- EXERCISE: Copy all the records exactly, but keep the pictures out of your version.

(Pixel coordinate grounding data)
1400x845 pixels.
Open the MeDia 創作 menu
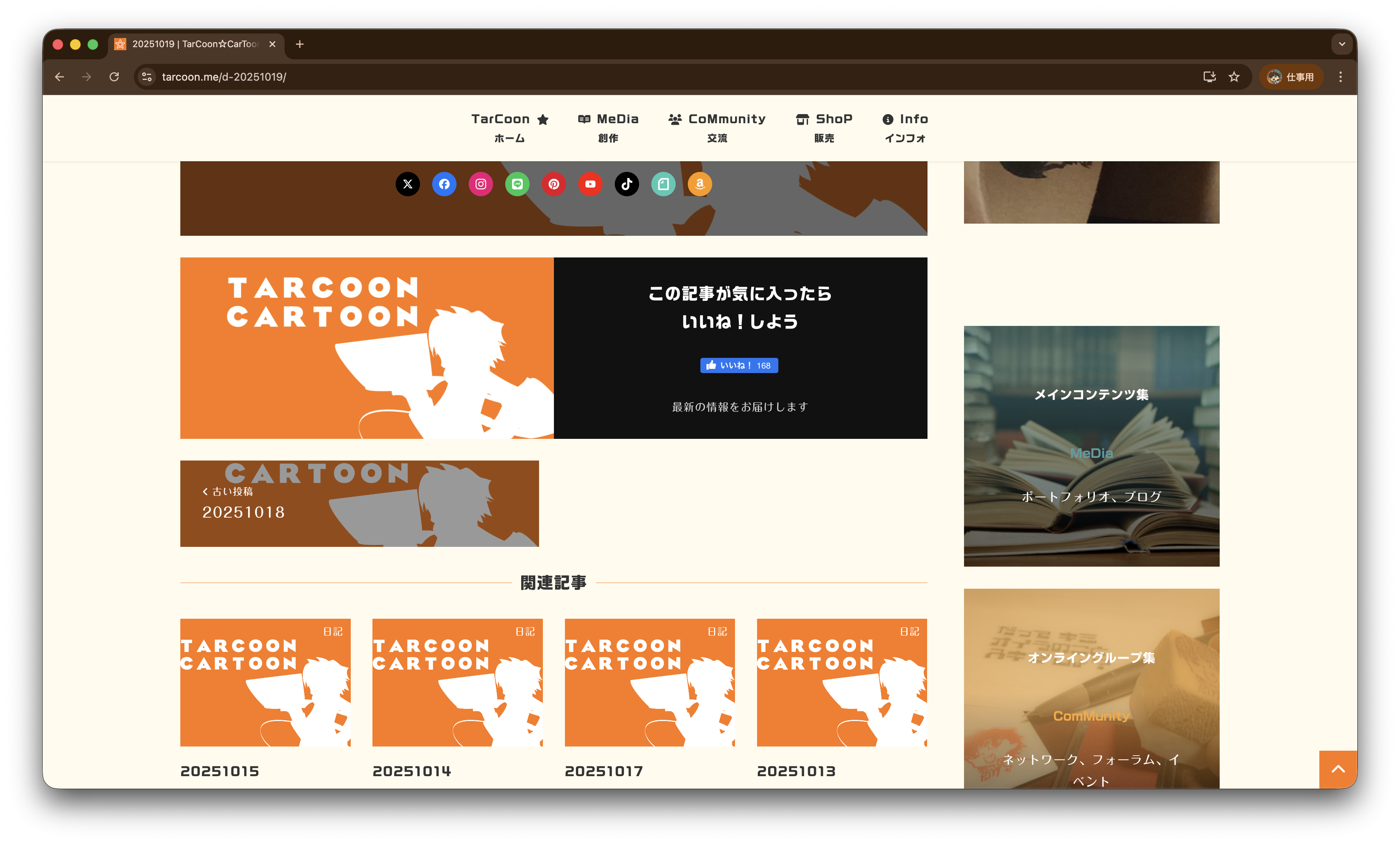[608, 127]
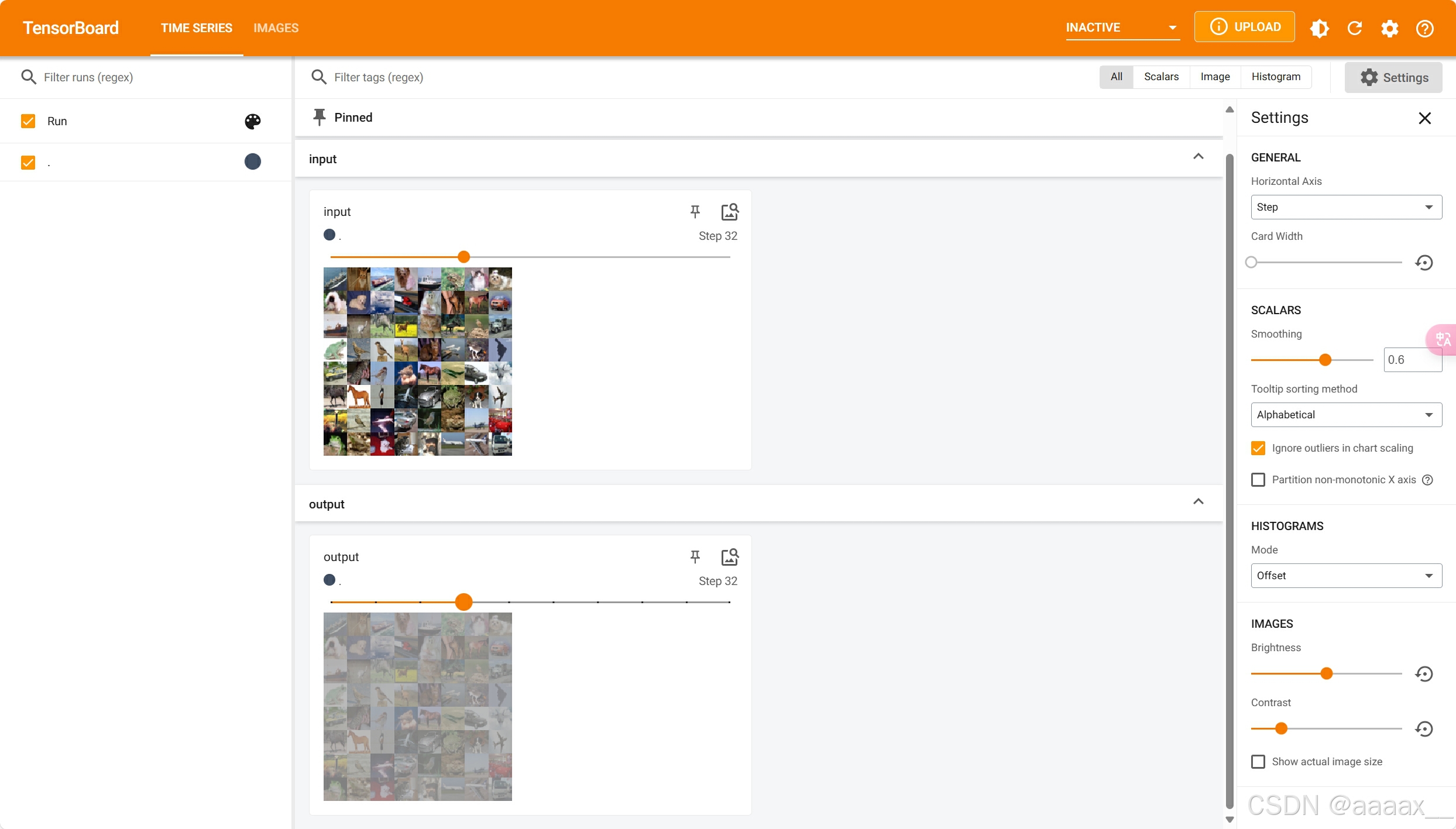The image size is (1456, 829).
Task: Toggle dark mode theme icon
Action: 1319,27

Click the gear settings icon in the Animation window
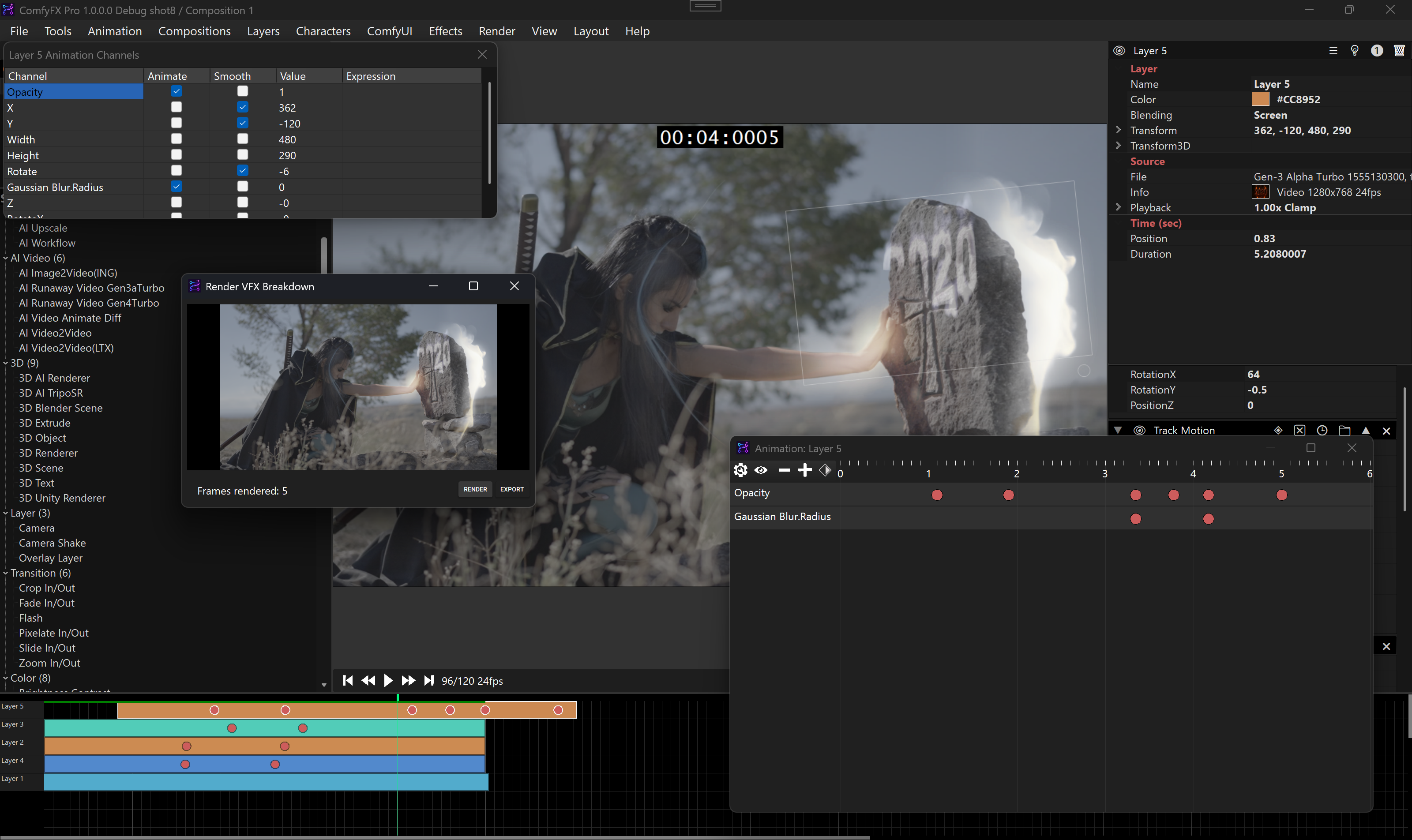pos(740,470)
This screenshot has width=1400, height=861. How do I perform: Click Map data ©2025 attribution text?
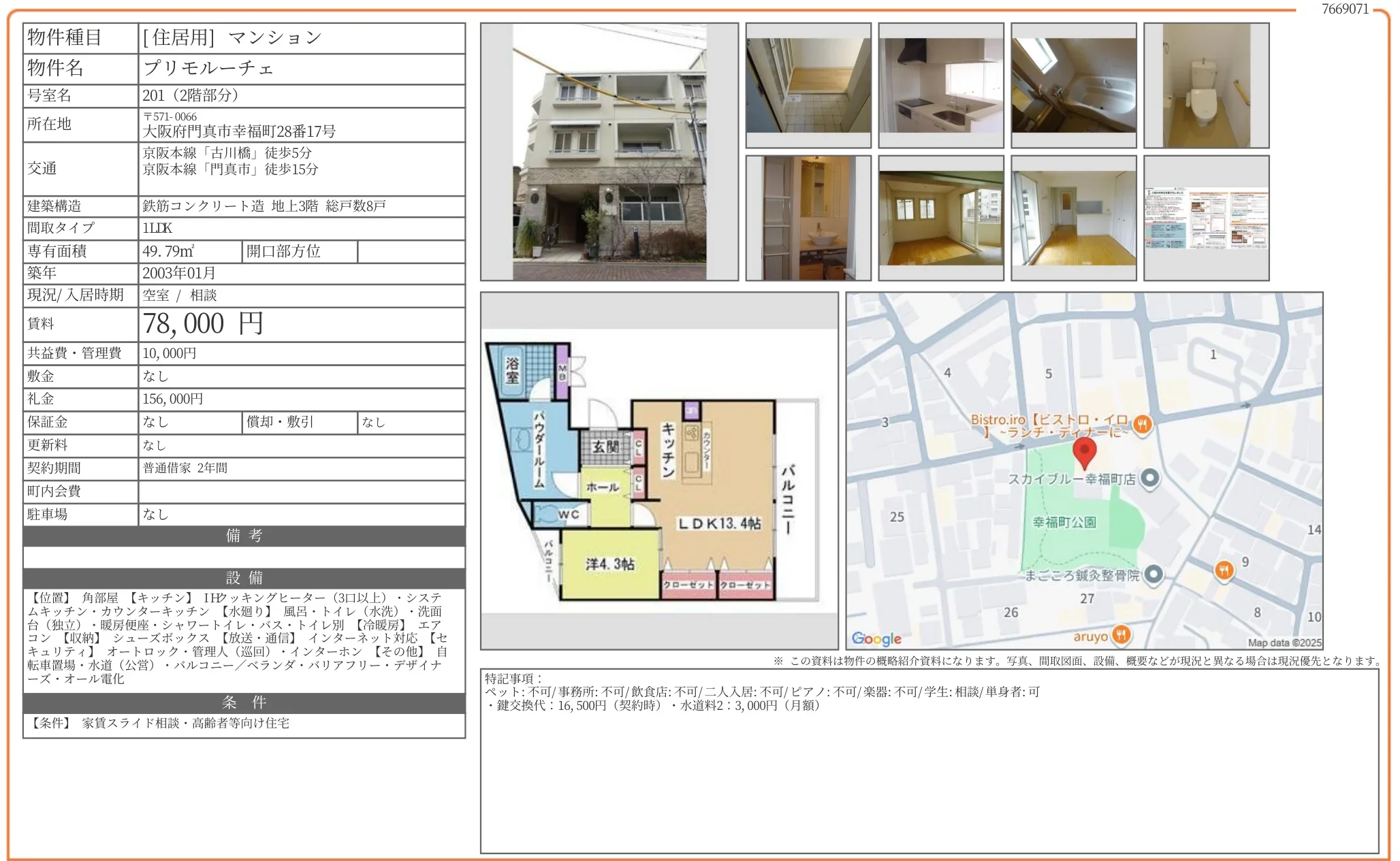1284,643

- EXERCISE RESULT:
1400x845 pixels.
Open the MeDia 創作 menu
[608, 127]
The image size is (1456, 829).
Task: Toggle dark mode theme icon
Action: 1319,27

Click the gear settings icon in the Animation window
pos(740,470)
This screenshot has width=1400, height=861. How do I perform: Click Map data ©2025 attribution text?
1284,643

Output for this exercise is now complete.